[[ Provided entries open ]]

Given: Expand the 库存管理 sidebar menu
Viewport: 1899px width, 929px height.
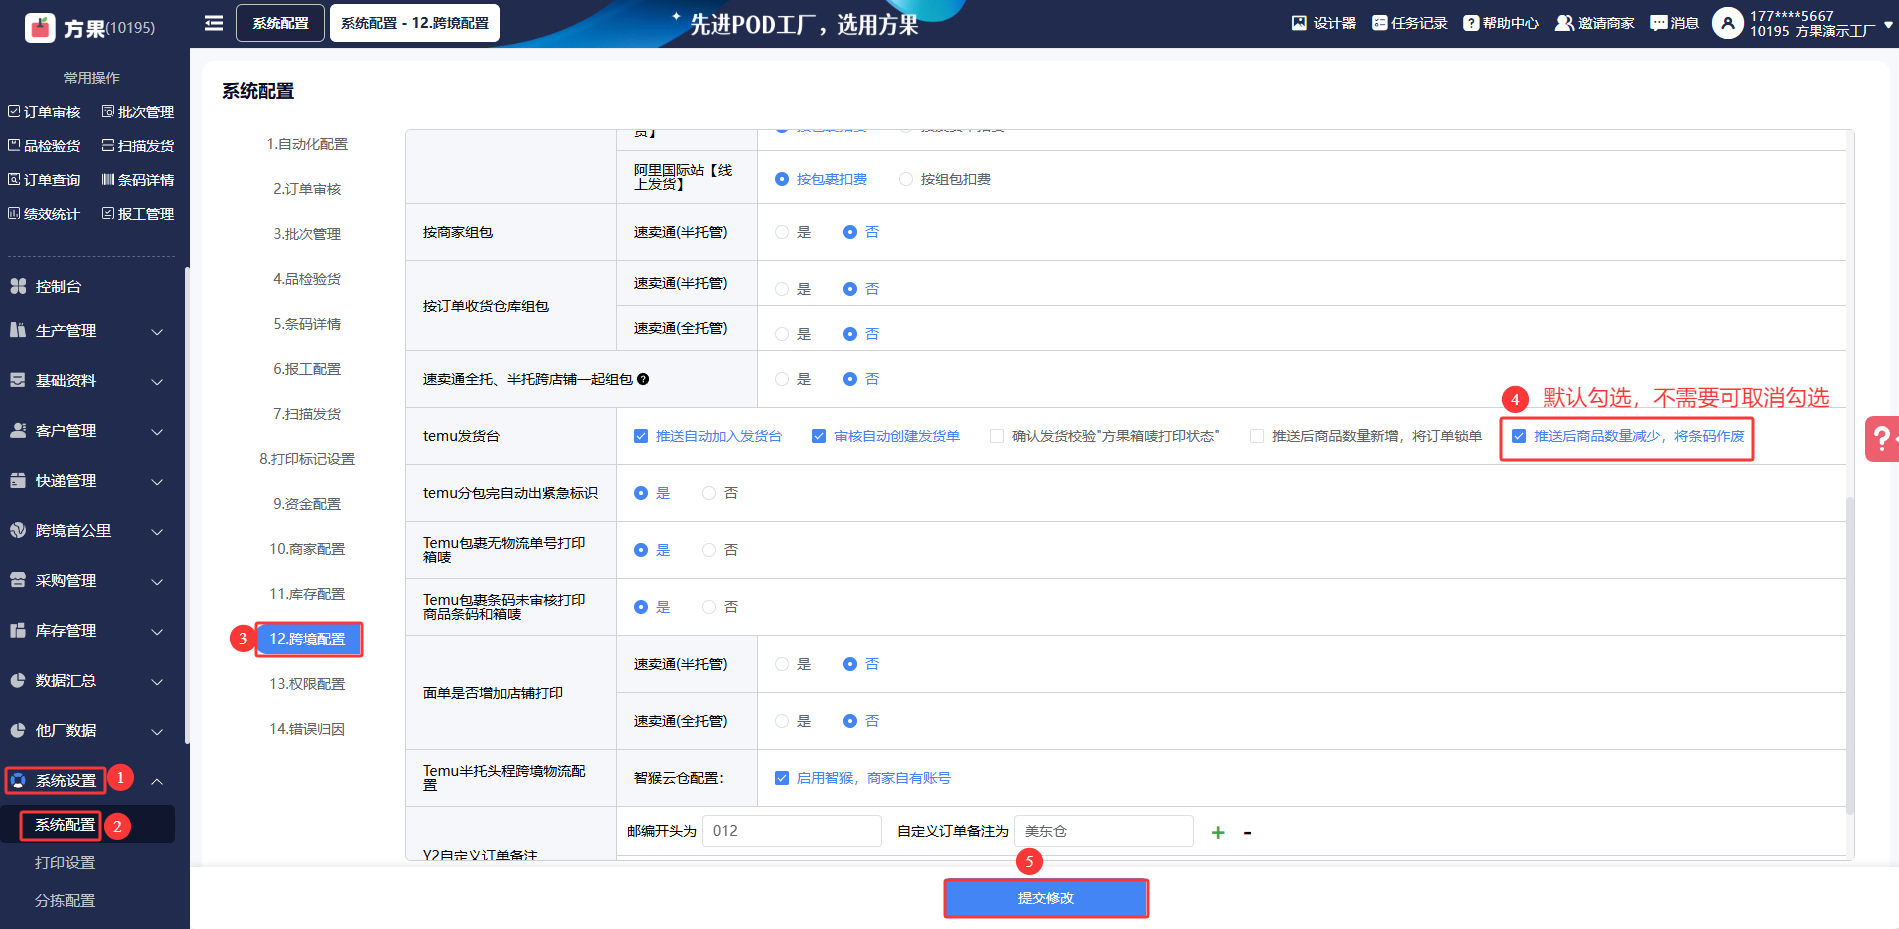Looking at the screenshot, I should click(x=86, y=631).
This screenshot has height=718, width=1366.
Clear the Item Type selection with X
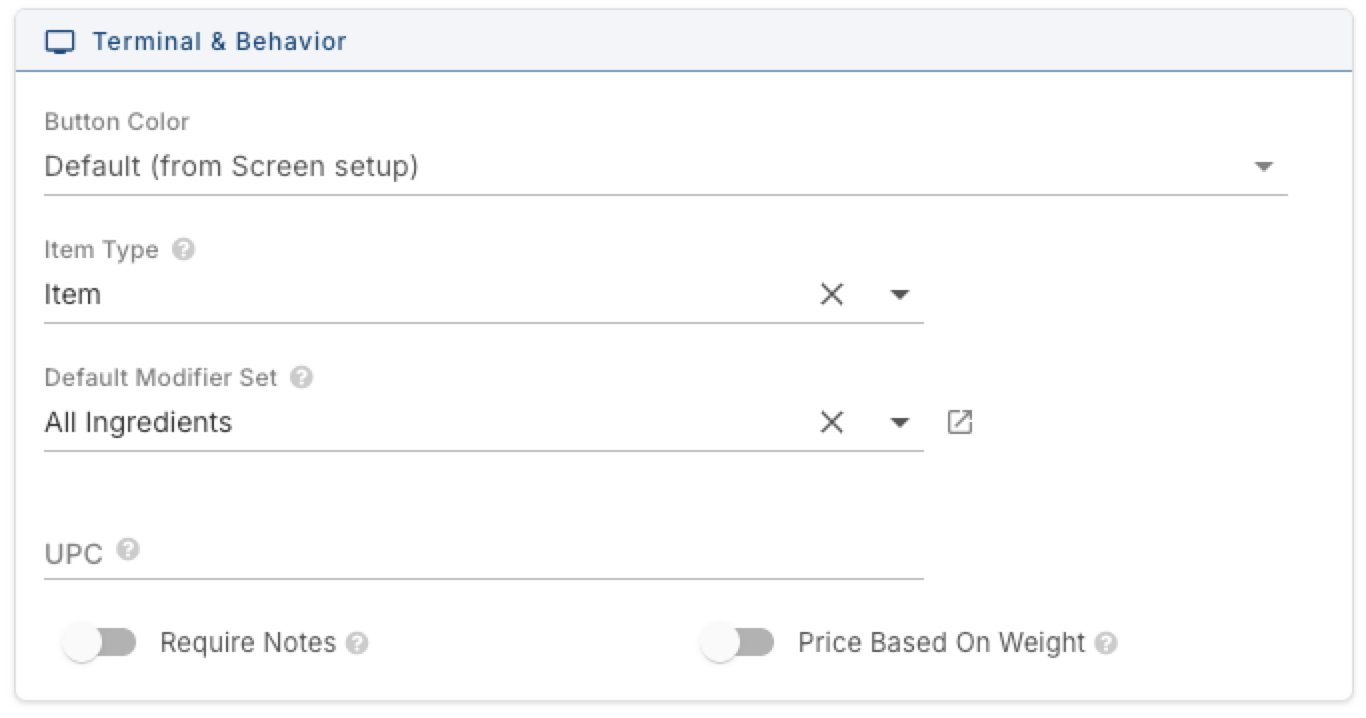pos(832,294)
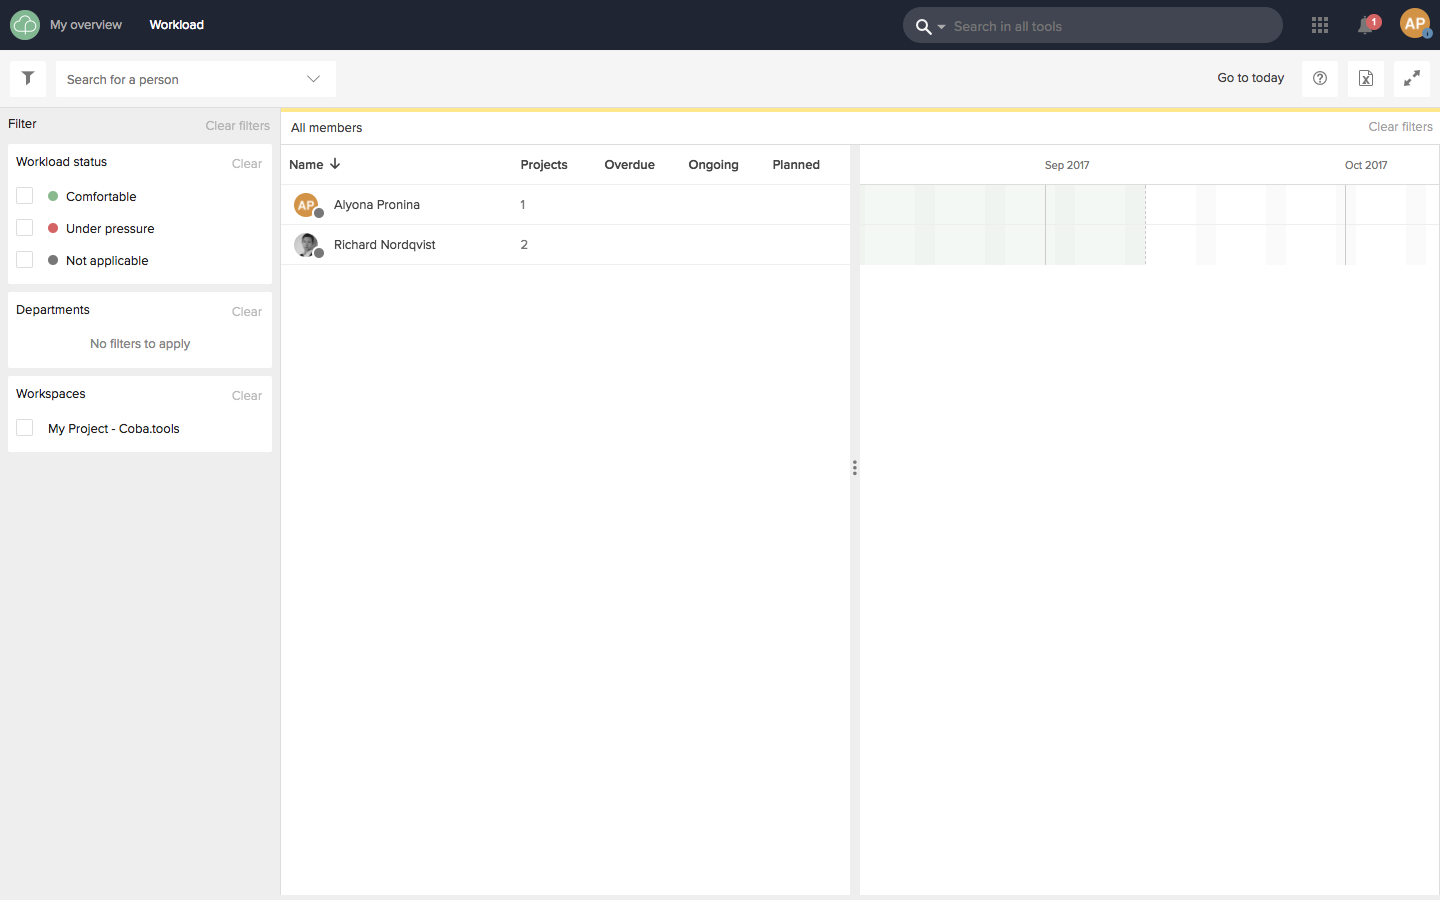
Task: Click Go to today
Action: tap(1250, 78)
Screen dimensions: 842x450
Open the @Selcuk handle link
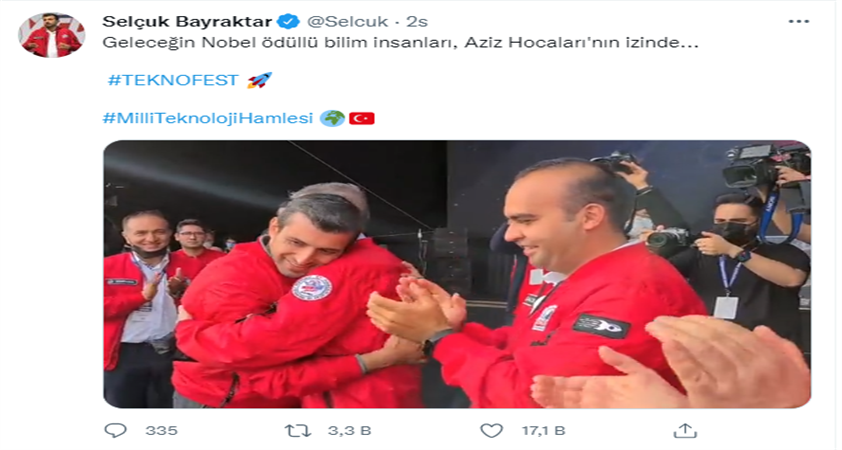(x=347, y=21)
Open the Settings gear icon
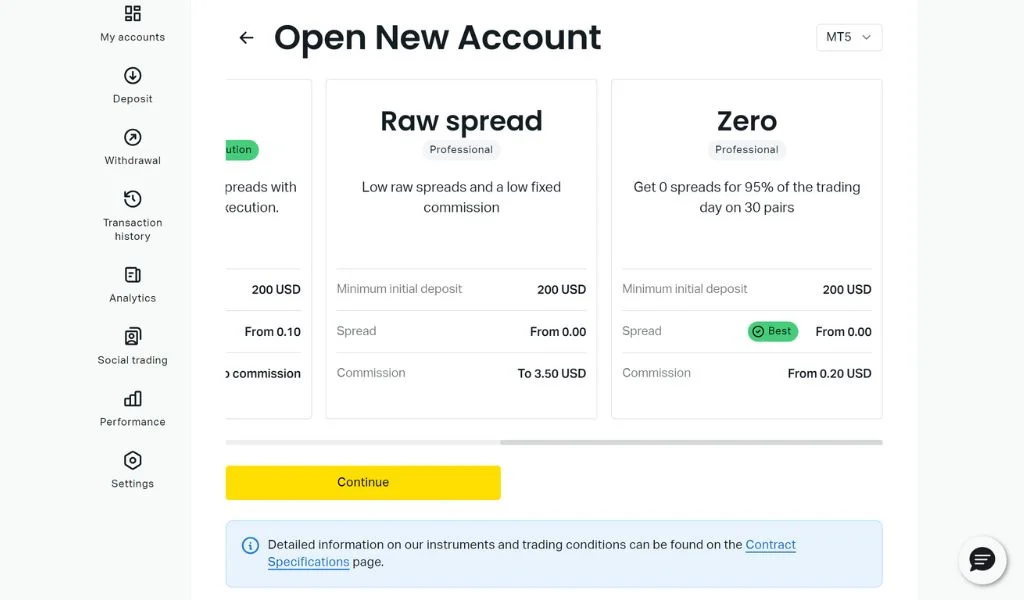 (x=131, y=461)
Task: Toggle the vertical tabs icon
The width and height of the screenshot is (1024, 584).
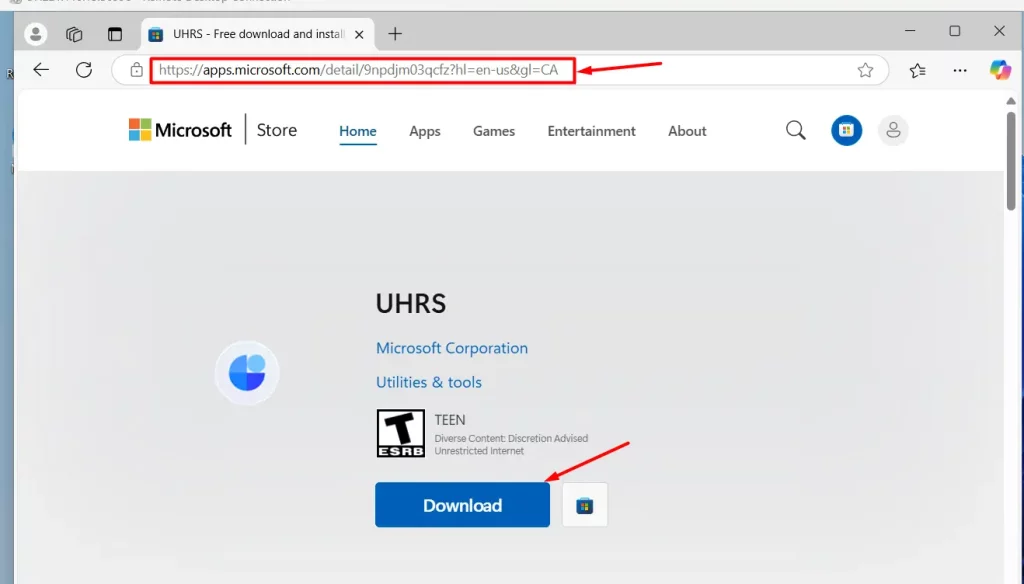Action: [x=115, y=34]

[[ Provided entries closed ]]

Exercise details -> Can you restate all the records above word for word while dropping the pictures?

Exercise response ->
Given: Expand the 库存管理 sidebar menu
Viewport: 1899px width, 929px height.
Looking at the screenshot, I should click(x=86, y=631).
This screenshot has height=718, width=1366.
Clear the Item Type selection with X
pos(832,294)
Task: Click Go to today
Action: tap(1250, 78)
Screen dimensions: 842x450
Open the @Selcuk handle link
(x=347, y=21)
Open the Settings gear icon
 (x=131, y=461)
Task: Toggle the vertical tabs icon
The width and height of the screenshot is (1024, 584).
Action: [x=115, y=34]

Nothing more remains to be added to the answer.